Vibration isolation addresses mechanical disturbances transmitted through the floor and supports. Two additional environmental sources bypass the isolation system entirely [6, 8]:

Air currents — turbulent airflow across the optical beam path causes refractive index fluctuations that deflect the beam randomly. HVAC ducts, open windows, and personnel movement near the optical path are common sources. Enclosing the beam path or the entire table in a curtained enclosure significantly reduces this effect.

Acoustic noise — sound waves impinging on the table surface and on optical components exert fluctuating pressure forces. Low-frequency room noise (50–200 Hz) can excite table resonances directly through acoustic coupling. In acoustically noisy environments (near compressors, vacuum pumps, or manufacturing floors), acoustic enclosures or curtains around the table are recommended. Moving noisy equipment off the table and onto separate supports eliminates the most direct coupling path [4, 6].
* * *
[GIVEN EXERCISE 1]
Decide whether each statement agrees with the passage on environmental noise sources. Answer yes or no and quote the words that decide it.
(a) The vibration isolation system blocks air currents and acoustic noise.
(b) Room noise between 50 and 200 Hz can excite table resonances.
(c) Moving noisy equipment off the table onto separate supports eliminates the most direct coupling path.
[GIVEN EXERCISE 2]
From the passage on environmental noise sources, list every common source of air currents that it names.
[GIVEN EXERCISE 3]
According to the passage on environmental noise sources, what does turbulent airflow across the optical beam path cause?
* * *
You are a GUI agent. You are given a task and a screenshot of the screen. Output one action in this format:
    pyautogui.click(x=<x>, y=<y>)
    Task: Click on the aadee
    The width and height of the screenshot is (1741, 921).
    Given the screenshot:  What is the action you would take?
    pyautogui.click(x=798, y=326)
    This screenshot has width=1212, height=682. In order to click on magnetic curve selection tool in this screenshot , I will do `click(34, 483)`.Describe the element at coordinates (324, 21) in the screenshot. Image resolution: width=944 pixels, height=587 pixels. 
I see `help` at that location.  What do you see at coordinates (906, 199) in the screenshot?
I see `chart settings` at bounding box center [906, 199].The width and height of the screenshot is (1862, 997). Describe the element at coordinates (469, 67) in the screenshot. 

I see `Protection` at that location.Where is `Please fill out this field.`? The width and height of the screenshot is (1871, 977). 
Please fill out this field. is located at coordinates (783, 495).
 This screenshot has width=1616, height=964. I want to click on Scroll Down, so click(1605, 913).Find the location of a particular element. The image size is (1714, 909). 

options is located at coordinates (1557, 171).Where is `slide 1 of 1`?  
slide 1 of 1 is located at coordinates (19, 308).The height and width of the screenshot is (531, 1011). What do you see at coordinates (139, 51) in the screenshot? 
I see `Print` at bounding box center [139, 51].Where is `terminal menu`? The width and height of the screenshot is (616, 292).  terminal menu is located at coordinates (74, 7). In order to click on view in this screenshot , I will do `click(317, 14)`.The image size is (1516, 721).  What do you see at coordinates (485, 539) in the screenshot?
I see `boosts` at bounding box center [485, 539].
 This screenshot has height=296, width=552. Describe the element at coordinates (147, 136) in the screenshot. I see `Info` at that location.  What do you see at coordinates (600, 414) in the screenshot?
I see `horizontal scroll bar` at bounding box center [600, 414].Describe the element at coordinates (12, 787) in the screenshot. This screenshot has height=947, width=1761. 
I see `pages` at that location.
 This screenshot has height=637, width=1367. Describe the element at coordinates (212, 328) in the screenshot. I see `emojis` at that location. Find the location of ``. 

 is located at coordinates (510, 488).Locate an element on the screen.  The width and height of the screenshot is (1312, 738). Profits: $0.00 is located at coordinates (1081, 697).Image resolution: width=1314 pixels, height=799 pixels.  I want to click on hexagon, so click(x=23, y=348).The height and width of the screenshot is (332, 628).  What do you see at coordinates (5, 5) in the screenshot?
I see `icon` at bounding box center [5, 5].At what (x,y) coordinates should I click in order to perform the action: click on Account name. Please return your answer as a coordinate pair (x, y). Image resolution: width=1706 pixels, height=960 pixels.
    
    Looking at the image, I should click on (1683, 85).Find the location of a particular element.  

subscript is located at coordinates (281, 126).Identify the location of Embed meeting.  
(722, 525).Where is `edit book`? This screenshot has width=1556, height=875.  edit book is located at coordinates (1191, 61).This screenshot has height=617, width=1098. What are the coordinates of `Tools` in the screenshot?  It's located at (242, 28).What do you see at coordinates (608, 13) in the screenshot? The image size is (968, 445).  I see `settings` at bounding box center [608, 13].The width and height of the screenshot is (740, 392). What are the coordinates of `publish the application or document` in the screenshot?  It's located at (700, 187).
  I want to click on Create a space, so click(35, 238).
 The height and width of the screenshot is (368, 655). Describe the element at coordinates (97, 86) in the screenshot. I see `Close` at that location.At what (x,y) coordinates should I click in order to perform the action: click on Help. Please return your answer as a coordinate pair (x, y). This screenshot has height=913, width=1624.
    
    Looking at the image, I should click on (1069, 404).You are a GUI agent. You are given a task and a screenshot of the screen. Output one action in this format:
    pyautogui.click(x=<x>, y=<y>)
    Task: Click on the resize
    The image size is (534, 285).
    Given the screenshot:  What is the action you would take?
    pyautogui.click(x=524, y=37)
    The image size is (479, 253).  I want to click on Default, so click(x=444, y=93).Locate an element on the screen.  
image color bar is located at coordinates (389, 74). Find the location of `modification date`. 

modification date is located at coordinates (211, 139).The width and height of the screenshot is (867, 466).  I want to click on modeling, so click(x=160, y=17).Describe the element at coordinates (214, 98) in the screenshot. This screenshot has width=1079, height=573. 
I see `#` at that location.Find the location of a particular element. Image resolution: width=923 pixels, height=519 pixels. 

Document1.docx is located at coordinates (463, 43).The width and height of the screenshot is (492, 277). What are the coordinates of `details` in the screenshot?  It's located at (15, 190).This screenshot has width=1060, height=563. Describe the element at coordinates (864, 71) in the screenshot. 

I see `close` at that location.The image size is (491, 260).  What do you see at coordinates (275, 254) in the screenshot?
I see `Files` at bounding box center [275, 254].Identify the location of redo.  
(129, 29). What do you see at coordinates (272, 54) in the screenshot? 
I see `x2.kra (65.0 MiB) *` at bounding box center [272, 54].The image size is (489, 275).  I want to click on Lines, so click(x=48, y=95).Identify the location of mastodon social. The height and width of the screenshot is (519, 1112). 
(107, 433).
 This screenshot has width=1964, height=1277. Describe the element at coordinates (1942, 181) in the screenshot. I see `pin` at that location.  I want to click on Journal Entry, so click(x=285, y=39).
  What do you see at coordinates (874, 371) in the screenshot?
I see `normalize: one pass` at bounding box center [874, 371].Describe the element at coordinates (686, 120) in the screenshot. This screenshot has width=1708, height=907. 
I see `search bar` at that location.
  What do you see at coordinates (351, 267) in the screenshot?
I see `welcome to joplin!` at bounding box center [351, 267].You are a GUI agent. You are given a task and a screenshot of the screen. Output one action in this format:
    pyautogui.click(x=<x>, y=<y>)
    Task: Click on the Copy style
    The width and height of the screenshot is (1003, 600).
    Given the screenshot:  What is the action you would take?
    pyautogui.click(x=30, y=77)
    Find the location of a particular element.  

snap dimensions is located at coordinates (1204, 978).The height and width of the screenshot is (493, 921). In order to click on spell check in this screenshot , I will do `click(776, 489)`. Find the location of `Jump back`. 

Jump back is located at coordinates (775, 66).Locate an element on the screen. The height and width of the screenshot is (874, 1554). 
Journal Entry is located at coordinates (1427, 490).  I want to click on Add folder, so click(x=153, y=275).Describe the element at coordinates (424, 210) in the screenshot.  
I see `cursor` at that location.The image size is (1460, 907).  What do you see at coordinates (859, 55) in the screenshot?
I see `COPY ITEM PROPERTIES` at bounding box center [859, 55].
* * *
[WRITTEN SOLUTION 1]
(a) No: "Two additional environmental sources bypass the isolation system entirely"
(b) Yes: "Low-frequency room noise (50–200 Hz) can excite table resonances directly through acoustic coupling."
(c) Yes: "Moving noisy equipment off the table and onto separate supports eliminates the most direct coupling path"

[WRITTEN SOLUTION 2]
HVAC ducts
Open windows
Personnel movement near the optical path

[WRITTEN SOLUTION 3]
Refractive index fluctuations that deflect the beam randomly.